The reason for this lies in the results of the last election, which the PQ lost miserably: For the first time since 1970, it has third-party status. If it wants to escape the fate of the NDP, Canada's eternal third party, it must go through this painful revision.
A flurry of surveys from three polling firms published at the end of June was unequivocal. Support for sovereignty is down to 32 per cent; 68 per cent of Quebeckers - including 48 per cent of PQ voters - want the PQ to relinquish its sovereigntist option; 83 per cent of Quebeckers think Quebec will still be part of Canada in 10 years.
Moreover, 85.7 per cent of Quebeckers say they are "proud to be Canadians." The proportion is only slightly lower than those who say they are "proud to be Quebeckers" (93.3 per cent). Interestingly, there is little difference in the degree of attachment of French-speaking and English-speaking Quebeckers toward both Quebec and Canada. The difference is in the emphasis: Half the francophones are "proud" (rather than "very proud") to be Canadians; when they travel abroad, a slight majority of francophones identify themselves as "Quebeckers" rather than "Canadians." Of course, their attachment to Quebec is more visceral, one proof being that Quebec's "national" holiday, on June 24, is always much more celebrated than July 1.
Still, the identification of a large majority of Quebeckers to Canada remains a given. It is - actually, it has always been - the major obstacle for sovereigntists: Who would want to leave the country to which one is proud to belong?

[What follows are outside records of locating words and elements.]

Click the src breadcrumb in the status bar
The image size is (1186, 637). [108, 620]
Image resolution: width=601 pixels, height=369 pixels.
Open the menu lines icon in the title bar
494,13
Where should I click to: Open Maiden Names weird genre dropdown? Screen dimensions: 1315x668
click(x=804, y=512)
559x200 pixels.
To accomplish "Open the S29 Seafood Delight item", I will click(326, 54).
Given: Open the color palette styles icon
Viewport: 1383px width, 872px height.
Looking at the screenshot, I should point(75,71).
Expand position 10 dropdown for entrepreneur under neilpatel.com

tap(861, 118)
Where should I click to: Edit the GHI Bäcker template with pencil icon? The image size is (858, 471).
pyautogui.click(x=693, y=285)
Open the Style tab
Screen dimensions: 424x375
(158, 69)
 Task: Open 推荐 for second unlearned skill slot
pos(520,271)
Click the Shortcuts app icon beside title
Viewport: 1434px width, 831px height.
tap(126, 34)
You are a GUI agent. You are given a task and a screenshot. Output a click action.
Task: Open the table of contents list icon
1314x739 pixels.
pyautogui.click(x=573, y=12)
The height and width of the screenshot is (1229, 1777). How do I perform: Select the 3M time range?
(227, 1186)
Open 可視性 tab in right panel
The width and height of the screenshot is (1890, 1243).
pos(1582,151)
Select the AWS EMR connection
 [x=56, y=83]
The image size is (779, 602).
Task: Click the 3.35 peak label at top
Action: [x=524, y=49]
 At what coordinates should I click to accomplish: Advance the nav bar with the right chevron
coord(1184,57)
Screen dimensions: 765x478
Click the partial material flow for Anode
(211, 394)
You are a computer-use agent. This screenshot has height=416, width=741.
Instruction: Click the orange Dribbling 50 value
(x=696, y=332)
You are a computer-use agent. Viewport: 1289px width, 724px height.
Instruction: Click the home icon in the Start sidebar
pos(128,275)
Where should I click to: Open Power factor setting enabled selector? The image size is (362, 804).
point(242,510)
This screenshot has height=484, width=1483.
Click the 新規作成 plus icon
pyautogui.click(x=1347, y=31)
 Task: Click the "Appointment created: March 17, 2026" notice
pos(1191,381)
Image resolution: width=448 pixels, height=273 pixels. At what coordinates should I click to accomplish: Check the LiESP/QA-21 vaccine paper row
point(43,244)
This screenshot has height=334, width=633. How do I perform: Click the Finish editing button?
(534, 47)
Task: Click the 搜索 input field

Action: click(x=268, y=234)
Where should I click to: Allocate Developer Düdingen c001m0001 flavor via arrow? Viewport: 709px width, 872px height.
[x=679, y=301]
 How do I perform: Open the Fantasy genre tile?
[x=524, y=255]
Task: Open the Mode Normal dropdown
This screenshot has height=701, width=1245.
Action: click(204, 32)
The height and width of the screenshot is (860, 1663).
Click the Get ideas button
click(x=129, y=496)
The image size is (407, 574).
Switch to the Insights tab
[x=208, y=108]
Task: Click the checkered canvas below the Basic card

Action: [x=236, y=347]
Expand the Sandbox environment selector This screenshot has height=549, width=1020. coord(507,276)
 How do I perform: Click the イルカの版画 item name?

The only factor that allowed the sovereigntist option to survive for so many years is that sovereigntist leaders always promised sovereignty would come hand in hand with a strong association or even, as in the 1995 referendum, a close political partnership with the rest of Canada. People were led to believe there would be no break-up, no separation, that life would go on as usual, with a stronger Quebec in a united Canada.
The Clarity Law now requires that a referendum question must deal with nothing except sovereignty, and the PQ followed suit in its own program. This development spells the end of a story based on an illusion.
Canadians would be wrong to believe that the sharp decline of the sovereigntist movement means Quebeckers don't feel distinct. What replaced the impossible dream of sovereignty is the desire of a greater autonomy for the province: Quebec would have more powers than other provinces - in other words, distinct status.
This idea is embodied by Mario Dumont, the popular young leader of the Action démocratique du Québec, which replaced the PQ as the Official Opposition. This is an impossible dream, too: It's unthinkable that Quebec would be granted special privileges in the present context, especially now that it is deprived of any bargaining power. Without the "threat" of a strong and aggressive sovereigntist movement, it is doubtful the rest of Canada would be willing to grant Quebec special status.
Yet, this quest for "autonomy" serves a psychological purpose. It allows Quebeckers to bury the sovereigntist dream with dignity, without looking like they're surrendering. Saving face is often a necessity in politics.